> Challenge: Report each line of the items below that contains the word "sidebar".
· · ·
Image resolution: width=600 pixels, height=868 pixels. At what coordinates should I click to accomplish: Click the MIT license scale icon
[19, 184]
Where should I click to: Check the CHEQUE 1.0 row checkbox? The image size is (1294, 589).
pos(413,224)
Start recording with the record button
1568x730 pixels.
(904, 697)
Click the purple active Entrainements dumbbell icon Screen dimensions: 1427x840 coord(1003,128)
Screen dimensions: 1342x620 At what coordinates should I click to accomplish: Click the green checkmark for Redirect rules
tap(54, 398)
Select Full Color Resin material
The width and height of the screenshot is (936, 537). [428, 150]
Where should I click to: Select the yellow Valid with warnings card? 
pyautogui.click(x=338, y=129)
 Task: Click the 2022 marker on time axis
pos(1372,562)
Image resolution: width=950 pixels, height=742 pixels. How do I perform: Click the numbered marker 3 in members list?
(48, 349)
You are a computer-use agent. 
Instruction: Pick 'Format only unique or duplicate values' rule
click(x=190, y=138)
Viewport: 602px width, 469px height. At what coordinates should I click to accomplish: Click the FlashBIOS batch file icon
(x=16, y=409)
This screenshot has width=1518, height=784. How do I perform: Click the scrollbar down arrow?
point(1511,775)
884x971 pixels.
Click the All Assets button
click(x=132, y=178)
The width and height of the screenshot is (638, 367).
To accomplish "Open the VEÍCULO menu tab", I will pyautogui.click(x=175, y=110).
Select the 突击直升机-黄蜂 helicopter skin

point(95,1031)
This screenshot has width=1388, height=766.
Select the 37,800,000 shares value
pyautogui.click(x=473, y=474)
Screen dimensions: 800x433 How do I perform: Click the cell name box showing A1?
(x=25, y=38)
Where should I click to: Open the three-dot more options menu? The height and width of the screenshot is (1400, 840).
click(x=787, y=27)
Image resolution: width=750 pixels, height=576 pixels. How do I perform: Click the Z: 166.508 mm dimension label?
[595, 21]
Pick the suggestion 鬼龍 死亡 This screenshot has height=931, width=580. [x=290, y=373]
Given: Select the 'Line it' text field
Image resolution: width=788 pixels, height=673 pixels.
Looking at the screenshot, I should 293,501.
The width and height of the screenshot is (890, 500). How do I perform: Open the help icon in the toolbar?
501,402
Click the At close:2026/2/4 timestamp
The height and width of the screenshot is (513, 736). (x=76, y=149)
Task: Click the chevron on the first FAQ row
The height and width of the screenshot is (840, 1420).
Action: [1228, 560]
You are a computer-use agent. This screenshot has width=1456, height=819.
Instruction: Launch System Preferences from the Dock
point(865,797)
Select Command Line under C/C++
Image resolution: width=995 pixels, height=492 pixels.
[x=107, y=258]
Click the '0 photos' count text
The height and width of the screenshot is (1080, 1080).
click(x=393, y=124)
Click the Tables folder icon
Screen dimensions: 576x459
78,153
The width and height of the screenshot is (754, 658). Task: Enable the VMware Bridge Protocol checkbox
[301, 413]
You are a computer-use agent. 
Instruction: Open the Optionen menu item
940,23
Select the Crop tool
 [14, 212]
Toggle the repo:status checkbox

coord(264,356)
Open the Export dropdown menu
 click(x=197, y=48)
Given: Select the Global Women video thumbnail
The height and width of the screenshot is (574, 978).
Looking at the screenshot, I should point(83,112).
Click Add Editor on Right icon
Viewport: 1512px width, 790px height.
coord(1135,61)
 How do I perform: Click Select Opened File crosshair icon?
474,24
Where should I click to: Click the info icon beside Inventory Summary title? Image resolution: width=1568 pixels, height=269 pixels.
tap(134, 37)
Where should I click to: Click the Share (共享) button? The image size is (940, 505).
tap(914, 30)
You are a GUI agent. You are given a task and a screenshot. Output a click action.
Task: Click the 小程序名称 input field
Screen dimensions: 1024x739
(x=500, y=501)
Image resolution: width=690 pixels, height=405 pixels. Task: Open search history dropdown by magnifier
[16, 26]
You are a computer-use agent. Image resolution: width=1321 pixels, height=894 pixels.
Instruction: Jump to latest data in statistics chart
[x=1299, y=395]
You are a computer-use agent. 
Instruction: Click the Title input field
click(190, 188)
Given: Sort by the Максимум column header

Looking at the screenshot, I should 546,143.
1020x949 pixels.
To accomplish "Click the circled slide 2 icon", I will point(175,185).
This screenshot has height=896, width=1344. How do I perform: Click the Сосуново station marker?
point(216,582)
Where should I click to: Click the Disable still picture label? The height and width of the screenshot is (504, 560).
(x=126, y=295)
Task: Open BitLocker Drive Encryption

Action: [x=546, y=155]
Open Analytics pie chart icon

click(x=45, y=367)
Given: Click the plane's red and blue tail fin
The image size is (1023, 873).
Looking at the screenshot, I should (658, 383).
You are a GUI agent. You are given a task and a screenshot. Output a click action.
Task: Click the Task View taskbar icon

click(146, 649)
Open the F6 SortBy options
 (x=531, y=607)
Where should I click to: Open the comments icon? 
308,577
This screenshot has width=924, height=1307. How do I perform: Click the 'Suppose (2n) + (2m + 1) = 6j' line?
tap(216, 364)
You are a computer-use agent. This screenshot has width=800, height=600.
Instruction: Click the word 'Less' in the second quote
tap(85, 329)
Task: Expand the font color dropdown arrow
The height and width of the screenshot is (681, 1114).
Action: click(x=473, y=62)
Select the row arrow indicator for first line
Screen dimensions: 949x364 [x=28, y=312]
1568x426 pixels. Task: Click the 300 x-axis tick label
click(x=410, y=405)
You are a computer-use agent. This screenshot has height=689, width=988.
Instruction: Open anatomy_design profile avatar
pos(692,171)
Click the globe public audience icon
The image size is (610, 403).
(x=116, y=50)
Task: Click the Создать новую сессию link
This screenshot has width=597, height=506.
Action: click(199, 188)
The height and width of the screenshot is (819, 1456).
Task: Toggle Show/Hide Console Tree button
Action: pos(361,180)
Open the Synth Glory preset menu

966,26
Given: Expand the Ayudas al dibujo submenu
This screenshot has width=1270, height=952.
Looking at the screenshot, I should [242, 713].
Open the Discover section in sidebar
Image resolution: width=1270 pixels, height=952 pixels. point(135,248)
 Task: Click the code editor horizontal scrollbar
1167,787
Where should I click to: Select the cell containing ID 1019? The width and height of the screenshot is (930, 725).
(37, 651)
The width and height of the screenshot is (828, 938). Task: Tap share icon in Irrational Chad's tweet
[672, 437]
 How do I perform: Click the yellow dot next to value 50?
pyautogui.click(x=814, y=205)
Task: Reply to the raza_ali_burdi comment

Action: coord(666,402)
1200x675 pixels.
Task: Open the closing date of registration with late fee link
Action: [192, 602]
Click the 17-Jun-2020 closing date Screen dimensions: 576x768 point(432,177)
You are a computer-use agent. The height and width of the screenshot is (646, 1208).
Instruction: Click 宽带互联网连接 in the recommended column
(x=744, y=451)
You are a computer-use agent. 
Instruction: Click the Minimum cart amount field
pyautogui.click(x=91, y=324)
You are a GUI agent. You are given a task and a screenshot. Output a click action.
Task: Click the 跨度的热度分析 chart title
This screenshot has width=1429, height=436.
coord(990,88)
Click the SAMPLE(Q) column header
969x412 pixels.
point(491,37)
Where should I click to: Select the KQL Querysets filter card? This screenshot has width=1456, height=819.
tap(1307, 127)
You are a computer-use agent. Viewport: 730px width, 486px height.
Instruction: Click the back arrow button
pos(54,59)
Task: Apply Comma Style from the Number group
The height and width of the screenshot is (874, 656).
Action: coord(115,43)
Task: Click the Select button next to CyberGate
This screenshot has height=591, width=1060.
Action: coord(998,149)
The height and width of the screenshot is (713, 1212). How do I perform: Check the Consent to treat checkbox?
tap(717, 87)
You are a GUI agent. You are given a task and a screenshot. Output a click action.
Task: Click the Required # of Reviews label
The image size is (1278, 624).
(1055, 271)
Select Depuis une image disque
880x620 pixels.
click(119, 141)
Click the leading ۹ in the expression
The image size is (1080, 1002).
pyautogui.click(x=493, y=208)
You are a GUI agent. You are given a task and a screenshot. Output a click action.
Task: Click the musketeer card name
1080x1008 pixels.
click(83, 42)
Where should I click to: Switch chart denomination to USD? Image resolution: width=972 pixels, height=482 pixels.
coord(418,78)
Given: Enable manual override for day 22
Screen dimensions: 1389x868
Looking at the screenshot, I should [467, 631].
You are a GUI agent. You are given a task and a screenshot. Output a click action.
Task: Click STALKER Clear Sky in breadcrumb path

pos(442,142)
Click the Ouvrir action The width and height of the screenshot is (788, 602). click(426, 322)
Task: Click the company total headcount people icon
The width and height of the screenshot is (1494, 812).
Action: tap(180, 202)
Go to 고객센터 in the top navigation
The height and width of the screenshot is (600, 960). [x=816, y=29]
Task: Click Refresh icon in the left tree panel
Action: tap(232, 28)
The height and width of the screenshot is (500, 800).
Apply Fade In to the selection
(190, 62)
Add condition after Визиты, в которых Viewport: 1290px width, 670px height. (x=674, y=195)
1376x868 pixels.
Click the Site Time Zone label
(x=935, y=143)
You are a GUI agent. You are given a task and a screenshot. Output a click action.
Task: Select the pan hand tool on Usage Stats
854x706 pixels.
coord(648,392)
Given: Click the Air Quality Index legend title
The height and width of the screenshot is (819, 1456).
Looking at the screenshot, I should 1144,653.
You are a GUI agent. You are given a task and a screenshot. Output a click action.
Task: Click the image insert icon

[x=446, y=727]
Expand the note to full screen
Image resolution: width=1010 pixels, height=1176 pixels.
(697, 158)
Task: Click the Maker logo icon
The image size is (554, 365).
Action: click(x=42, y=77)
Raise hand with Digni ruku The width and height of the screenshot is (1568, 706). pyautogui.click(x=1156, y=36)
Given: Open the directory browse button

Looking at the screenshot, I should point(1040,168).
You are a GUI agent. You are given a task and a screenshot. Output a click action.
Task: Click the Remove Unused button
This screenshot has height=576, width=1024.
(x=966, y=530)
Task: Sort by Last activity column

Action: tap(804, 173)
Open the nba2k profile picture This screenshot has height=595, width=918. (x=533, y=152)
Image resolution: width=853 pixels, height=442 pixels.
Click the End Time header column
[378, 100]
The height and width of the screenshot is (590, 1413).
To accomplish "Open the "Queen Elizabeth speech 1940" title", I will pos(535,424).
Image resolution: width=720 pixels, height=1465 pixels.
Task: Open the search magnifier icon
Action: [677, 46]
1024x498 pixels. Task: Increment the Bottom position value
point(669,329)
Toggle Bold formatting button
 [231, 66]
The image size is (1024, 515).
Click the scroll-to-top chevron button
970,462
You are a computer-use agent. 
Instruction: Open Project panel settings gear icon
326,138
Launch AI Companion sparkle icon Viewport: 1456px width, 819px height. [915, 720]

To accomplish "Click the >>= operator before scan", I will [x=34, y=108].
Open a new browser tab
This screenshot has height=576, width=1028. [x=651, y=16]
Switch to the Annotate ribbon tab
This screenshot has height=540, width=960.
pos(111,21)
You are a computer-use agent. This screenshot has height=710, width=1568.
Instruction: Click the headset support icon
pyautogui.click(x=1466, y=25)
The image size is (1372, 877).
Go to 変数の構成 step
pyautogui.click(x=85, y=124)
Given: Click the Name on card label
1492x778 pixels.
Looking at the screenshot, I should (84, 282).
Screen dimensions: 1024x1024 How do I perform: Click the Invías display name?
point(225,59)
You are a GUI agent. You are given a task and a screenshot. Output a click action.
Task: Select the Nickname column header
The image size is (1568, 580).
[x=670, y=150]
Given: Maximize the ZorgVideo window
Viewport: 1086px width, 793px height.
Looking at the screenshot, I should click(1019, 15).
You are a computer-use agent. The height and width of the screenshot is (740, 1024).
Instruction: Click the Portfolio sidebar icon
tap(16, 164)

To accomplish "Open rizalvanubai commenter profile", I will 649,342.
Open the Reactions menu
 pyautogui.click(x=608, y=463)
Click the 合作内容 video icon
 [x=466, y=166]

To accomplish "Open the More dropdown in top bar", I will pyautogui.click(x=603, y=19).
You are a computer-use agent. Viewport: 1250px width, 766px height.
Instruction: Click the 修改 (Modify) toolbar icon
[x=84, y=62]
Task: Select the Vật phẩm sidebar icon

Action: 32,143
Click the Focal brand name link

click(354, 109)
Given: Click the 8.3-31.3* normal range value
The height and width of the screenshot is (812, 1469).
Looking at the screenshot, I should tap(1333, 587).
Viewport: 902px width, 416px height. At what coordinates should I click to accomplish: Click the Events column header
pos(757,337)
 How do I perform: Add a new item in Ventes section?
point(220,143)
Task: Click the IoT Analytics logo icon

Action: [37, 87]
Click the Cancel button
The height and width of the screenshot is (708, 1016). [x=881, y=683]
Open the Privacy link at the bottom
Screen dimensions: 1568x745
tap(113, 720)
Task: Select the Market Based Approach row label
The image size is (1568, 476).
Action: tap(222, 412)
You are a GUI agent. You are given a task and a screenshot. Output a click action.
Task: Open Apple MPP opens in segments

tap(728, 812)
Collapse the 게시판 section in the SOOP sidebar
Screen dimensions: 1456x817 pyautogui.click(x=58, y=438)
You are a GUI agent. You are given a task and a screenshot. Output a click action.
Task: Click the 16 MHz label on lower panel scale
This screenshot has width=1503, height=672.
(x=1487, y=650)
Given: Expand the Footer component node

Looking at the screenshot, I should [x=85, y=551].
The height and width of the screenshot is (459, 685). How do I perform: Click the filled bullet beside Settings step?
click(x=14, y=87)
· · ·
> Response to the task:
Open the Discover section in sidebar
Instruction: Click the Portfolio sidebar icon
Task: Select the Vật phẩm sidebar icon
Collapse the 게시판 section in the SOOP sidebar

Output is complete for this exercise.